The problem I am having is that you can have $A \notin V$. Why is $A(t_{k - 1})^{-1} A(t_k) \in V$? Intuitively it makes sense. You can pick each $t_k$ from a separate set from the finite subcover of $[0, 1]$. Make sure that $t_{k + 1} - t_k$ is small enough such that $A(t_{k - 1})^{-1} A(t_k) \in V$, since if $t_{k + 1} - t_{k}$ is small $A(t_{k - 1})^{-1} A(t_k) \approx I$. The finite subcover will need to contain sufficiently small intervals. But how do I prove it more rigorously?

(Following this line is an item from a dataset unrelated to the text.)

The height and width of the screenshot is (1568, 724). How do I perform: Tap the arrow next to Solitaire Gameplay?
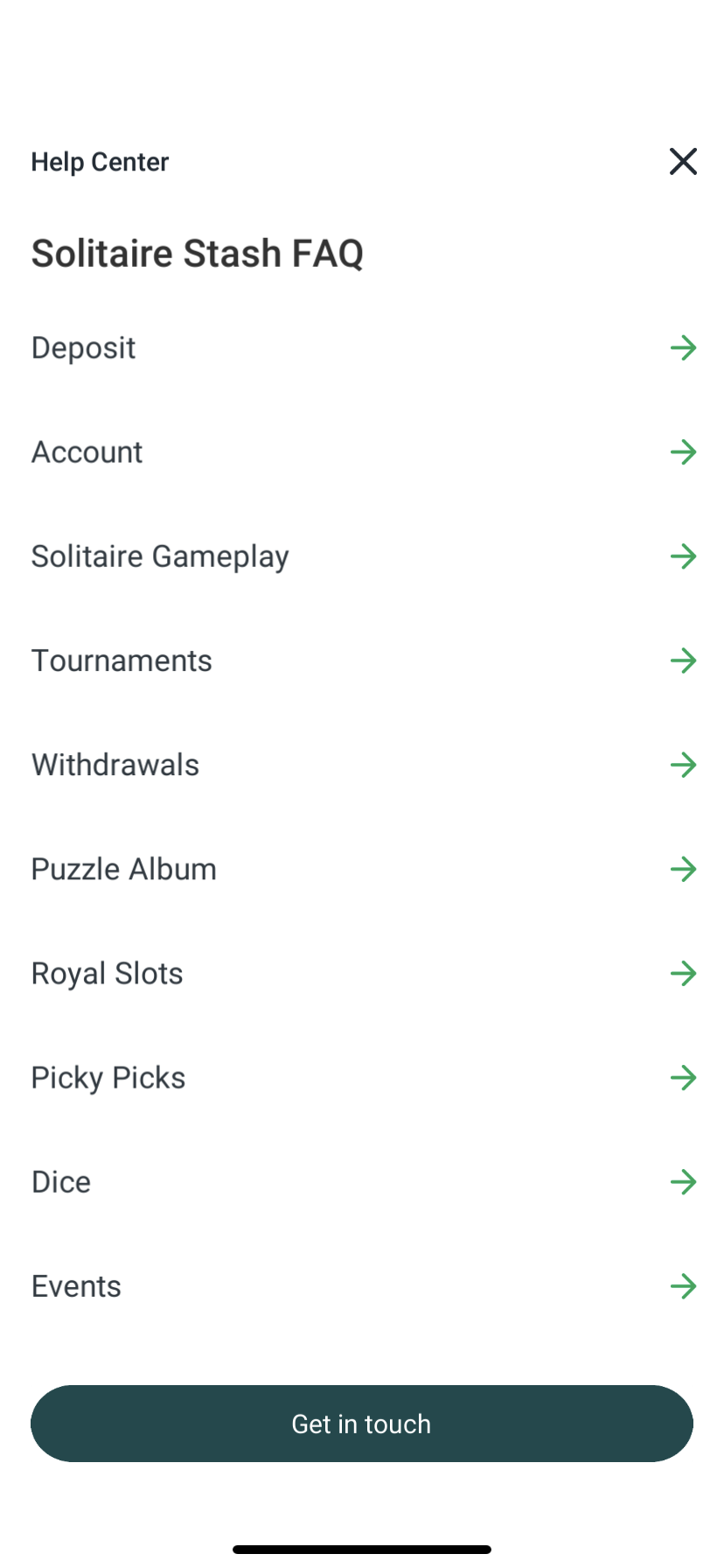(x=683, y=556)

Let $B_{\varepsilon}$ be an open ball around $I$ such that $B_{\varepsilon} \subseteq V$. \begin{align} \lim_{\Delta \to 0} A(t)^{-1} A(t + \Delta) &= I, \end{align} since $A$ is continuous. $A$ is uniformly continuous, since it is defined on a closed bounded set. Hence there exists $\delta > 0$ such that $||A(t)^{-1} A(t + \Delta) - I|| < \varepsilon$ for all $|\Delta| < \delta$. Thus $A(t)^{-1} A(t + c) \in B_\varepsilon$ for all $c \in [0, \delta)$. Let $C_k = [k \delta / 2, (k + 1) \delta / 2)$. $1 \in C_m$ for some $m \in \mathbb{N}$ by the Archimedean property. Let $t_0 = 0$, let $t_k \in C_k$ for $k \in [1, m - 1]$, and let $t_m = 1$. Then $t_k - t_{k - 1} < \delta$. Thus $A(t_{k - 1})^{-1} A(t_{k}) \in V$.